Article 29 of the 1948 Proposed Constitution for the State of Israel envisioned that,

The Chamber of Deputies [today's Knesset] shall be elected by equal, direct and universal suffrage and by secret ballot on the basis of proportional representation... The country shall be divided into a number of electoral districts, each 10,000 of the population approximately to be represented by one deputy.

Paul Eidelberg takes exactly the same approach, proposing to "divide the country into 48-60 electoral districts," thus introducing in Israel an electoral system based on "Personalized Proportional Representation".

Let us take another Article from the 1948 Proposed Constitution. Article 77 declares that "future legislation in Israel shall be guided by the basic principles of Jewish Law." Professor Eidelberg advocates an identical policy, writing,

Consistent with the Foundations of Law Act of 1980, and as stated by Professor Menachem Elon, former Deputy President of the Supreme Court, Jewish Law should be "primus inter pares" (first among equals) vis-a-vis English and American law in Israeli jurisprudence. Jewish law should also be used to make public officials accountable to the people.

In order to transform Israel from an Israeli-Anglo-Turkish state into a Jewish one, the State's laws must be based on Jewish Laws. As Eidelberg wrote, "The rule of law is a basic principle of Torah Judaism and of classical democracy. The rule of law affirms that those who make the laws are obliged to obey the laws." Alas, Israel's judicial system today demonstrates that it is based not on the rule of law, but on the rule of men in power.

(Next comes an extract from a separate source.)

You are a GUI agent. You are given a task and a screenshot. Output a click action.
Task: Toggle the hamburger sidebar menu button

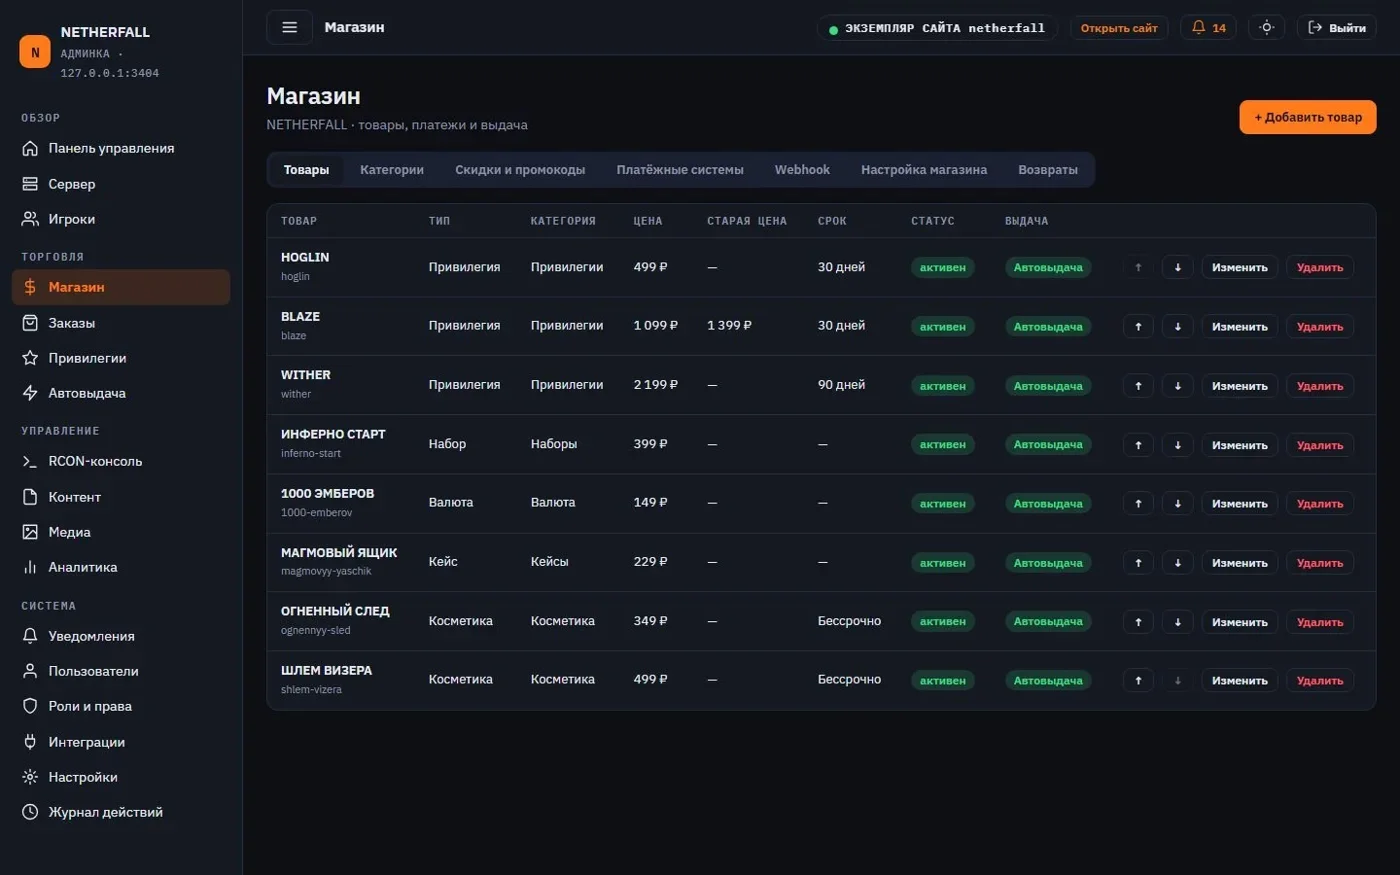[x=289, y=27]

Since the Torah forbids us to rely on miracles, the Jews must create a miracle for themselves. If they are hypothetically ready to vote for a Kahanist party that is not even in the running, they must use their votes to bring to power a party that will work to change the system. What is more, they must rid themselves of the "it cannot happen" syndrome. Certainly the socialist-minded Israeli press will always do whatever it can in order to preserve the existing political system. Therefore, it will conduct its polls in such a way as to not even mention those parties that are dangerous to the system among the contenders for Knesset seats.

It is worth remembering that Kahane was elected to the Knesset in spite of the fact that all official polls predicted that his party would not get a single mandate. At that time so-called "travelling polls" by major Israeli newspapers predicted that he would receive 10-12% of votes. Similar polls today forecast that the Herut-Yamin Yisrael list will receive up to 5 seats in the Knesset.

The research of Pedatzur and Kanti strongly suggests that we can expect the arrival of a Knesset party that will be ready to lead the battle with the current Israeli political system. However, if Jews entering the polling booths do not vote with their conscience, and if they do not trust in their strength, they will have no one but themselves to blame for their failure.



Boris Shusteff is an engineer. He is also a research associate with the Freeman Center for Strategic Studies.